- _Your instructions_
All lines of the material below that include the string "agent" are to be copied.

- _Data supplied_
- - -

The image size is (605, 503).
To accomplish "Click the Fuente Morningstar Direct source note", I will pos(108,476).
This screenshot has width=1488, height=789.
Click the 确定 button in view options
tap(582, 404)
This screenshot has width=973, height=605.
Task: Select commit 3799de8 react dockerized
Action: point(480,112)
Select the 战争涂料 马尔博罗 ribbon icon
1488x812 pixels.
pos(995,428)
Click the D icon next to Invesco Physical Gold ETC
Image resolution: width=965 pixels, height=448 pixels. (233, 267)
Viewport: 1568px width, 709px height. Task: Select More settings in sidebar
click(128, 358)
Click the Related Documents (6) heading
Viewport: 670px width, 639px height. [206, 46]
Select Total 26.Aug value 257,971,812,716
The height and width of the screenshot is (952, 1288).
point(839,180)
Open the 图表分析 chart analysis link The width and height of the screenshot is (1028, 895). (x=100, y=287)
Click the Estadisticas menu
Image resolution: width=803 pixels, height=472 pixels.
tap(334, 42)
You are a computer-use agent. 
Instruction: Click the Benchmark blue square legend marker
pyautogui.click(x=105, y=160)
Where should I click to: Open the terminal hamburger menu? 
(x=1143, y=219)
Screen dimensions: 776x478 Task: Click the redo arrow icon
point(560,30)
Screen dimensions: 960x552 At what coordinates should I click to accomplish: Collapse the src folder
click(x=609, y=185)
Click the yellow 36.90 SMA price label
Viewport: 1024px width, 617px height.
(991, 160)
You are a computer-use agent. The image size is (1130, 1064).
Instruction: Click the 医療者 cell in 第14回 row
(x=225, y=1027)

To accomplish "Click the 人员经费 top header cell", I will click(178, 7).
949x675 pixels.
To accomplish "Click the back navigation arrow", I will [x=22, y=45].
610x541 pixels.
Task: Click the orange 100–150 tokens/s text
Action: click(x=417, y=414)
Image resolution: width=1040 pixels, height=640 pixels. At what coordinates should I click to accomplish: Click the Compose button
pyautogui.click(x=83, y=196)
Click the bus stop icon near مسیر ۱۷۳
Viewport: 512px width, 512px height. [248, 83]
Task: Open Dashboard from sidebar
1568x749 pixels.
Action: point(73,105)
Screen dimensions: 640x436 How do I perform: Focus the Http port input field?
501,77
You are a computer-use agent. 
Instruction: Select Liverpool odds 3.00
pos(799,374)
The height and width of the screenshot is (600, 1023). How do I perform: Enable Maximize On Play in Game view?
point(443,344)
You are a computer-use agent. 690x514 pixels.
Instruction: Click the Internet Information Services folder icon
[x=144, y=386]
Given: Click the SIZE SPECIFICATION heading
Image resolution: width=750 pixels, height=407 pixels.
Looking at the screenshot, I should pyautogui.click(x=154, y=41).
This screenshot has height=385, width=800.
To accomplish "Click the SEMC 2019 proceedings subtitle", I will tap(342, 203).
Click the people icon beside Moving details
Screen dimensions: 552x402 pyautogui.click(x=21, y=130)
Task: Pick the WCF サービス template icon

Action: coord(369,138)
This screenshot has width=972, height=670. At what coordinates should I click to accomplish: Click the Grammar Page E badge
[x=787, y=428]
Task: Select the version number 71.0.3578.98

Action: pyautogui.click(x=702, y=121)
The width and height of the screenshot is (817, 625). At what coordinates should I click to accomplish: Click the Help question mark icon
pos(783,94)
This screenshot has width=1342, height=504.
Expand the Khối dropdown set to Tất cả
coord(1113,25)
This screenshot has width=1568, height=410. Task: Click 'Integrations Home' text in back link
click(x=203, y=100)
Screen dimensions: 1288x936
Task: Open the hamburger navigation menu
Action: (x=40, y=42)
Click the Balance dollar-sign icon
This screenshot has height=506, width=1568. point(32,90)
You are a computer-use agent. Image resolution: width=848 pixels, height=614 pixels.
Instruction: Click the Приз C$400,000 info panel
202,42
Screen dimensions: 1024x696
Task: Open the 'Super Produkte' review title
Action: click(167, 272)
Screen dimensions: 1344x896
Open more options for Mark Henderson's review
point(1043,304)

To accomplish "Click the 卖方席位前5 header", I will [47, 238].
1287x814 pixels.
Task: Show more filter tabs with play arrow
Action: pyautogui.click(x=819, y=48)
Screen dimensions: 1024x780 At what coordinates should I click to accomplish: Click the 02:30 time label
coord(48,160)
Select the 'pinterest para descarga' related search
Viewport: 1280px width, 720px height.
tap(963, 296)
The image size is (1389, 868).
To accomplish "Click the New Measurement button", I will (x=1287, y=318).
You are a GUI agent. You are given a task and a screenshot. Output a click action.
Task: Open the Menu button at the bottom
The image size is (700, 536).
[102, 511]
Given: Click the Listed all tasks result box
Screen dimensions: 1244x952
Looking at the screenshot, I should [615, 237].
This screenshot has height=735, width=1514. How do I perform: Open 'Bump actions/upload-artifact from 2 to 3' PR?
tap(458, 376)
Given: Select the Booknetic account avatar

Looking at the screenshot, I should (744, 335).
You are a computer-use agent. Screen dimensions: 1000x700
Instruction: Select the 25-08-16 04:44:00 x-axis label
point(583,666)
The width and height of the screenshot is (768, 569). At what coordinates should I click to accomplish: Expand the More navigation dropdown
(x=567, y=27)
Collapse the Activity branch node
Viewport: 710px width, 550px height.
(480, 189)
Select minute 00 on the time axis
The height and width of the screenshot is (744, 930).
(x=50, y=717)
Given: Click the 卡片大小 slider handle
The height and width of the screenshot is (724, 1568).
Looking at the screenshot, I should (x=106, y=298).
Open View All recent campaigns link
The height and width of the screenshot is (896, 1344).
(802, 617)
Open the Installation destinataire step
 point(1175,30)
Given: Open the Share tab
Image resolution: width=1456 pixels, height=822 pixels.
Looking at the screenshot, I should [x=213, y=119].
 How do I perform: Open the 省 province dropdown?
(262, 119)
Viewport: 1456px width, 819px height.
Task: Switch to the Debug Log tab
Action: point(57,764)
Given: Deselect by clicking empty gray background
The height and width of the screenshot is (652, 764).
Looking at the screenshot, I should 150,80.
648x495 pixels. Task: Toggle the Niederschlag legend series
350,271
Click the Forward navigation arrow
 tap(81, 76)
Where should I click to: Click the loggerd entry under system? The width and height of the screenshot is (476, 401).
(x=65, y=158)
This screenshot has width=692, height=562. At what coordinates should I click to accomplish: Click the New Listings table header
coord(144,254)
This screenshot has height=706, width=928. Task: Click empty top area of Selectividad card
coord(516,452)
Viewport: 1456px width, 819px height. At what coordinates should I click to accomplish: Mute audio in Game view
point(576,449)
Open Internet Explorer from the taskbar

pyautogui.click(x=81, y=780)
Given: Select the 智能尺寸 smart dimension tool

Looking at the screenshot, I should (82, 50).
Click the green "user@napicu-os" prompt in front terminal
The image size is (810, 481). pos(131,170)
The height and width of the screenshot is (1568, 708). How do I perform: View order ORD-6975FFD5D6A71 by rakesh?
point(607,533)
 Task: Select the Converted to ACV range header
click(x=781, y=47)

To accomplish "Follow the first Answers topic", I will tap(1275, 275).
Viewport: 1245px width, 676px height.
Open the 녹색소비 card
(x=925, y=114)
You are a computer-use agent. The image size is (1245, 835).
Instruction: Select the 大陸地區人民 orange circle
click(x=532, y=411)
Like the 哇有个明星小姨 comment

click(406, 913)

- - -

- _Solution to the exercise_
You are a computer-use agent. 
You are a computer-use agent. The image size is (1130, 1064).
You are a computer-use agent. 
You are a computer-use agent. 690x514 pixels.
You are a computer-use agent. Image resolution: width=848 pixels, height=614 pixels.
You are a GUI agent. You are given a task and a screenshot. Output a click action.
You are a computer-use agent. Screen dimensions: 1000x700
You are a computer-use agent. The image size is (1245, 835).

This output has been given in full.